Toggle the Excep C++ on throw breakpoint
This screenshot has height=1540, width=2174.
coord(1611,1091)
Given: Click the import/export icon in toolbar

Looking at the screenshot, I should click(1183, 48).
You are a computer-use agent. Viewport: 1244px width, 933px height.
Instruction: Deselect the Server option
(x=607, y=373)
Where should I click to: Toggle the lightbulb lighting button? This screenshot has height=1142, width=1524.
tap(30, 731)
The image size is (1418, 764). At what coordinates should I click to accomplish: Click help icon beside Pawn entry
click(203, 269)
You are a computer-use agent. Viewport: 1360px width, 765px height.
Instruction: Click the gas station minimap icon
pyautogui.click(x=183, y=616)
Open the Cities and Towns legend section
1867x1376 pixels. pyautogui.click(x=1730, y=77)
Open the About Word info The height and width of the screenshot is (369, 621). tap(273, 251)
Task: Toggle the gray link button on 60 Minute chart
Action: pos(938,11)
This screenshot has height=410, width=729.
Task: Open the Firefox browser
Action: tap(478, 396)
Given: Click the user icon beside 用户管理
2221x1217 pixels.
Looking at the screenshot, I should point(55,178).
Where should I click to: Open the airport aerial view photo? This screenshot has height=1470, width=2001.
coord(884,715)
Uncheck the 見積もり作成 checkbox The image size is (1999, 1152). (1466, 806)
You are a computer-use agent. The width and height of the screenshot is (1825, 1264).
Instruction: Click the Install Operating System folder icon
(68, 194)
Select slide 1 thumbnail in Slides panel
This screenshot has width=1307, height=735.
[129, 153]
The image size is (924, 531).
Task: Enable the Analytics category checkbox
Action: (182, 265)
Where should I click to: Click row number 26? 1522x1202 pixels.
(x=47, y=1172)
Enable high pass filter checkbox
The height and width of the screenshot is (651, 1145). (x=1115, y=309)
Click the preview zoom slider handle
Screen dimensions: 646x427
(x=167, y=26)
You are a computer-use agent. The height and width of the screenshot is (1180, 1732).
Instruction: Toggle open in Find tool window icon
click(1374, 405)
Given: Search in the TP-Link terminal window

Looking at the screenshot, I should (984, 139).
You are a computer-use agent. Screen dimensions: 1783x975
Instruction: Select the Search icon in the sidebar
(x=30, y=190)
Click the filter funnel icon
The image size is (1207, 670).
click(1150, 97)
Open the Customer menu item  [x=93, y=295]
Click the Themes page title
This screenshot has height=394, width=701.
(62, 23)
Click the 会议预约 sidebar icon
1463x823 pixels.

──────

**WHAT THE EXERCISE ASKS:** Your answer should be the listing itself, repeated exactly.

**EXPECTED ANSWER:**
Toggle the Excep C++ on throw breakpoint
This screenshot has height=1540, width=2174.
coord(1611,1091)
Given: Click the import/export icon in toolbar

Looking at the screenshot, I should click(1183, 48).
You are a computer-use agent. Viewport: 1244px width, 933px height.
Instruction: Deselect the Server option
(x=607, y=373)
Where should I click to: Toggle the lightbulb lighting button? This screenshot has height=1142, width=1524.
tap(30, 731)
The image size is (1418, 764). At what coordinates should I click to accomplish: Click help icon beside Pawn entry
click(203, 269)
You are a computer-use agent. Viewport: 1360px width, 765px height.
Instruction: Click the gas station minimap icon
pyautogui.click(x=183, y=616)
Open the Cities and Towns legend section
1867x1376 pixels. pyautogui.click(x=1730, y=77)
Open the About Word info The height and width of the screenshot is (369, 621). tap(273, 251)
Task: Toggle the gray link button on 60 Minute chart
Action: pos(938,11)
This screenshot has height=410, width=729.
Task: Open the Firefox browser
Action: tap(478, 396)
Given: Click the user icon beside 用户管理
2221x1217 pixels.
Looking at the screenshot, I should point(55,178).
Where should I click to: Open the airport aerial view photo? This screenshot has height=1470, width=2001.
coord(884,715)
Uncheck the 見積もり作成 checkbox The image size is (1999, 1152). (1466, 806)
You are a computer-use agent. The width and height of the screenshot is (1825, 1264).
Instruction: Click the Install Operating System folder icon
(68, 194)
Select slide 1 thumbnail in Slides panel
This screenshot has width=1307, height=735.
[129, 153]
The image size is (924, 531).
Task: Enable the Analytics category checkbox
Action: (182, 265)
Where should I click to: Click row number 26? 1522x1202 pixels.
(x=47, y=1172)
Enable high pass filter checkbox
The height and width of the screenshot is (651, 1145). (x=1115, y=309)
Click the preview zoom slider handle
Screen dimensions: 646x427
(x=167, y=26)
You are a computer-use agent. The height and width of the screenshot is (1180, 1732).
Instruction: Toggle open in Find tool window icon
click(1374, 405)
Given: Search in the TP-Link terminal window

Looking at the screenshot, I should (984, 139).
You are a computer-use agent. Screen dimensions: 1783x975
Instruction: Select the Search icon in the sidebar
(x=30, y=190)
Click the filter funnel icon
The image size is (1207, 670).
click(1150, 97)
Open the Customer menu item  [x=93, y=295]
Click the Themes page title
This screenshot has height=394, width=701.
(62, 23)
Click the 会议预约 sidebar icon
1463x823 pixels.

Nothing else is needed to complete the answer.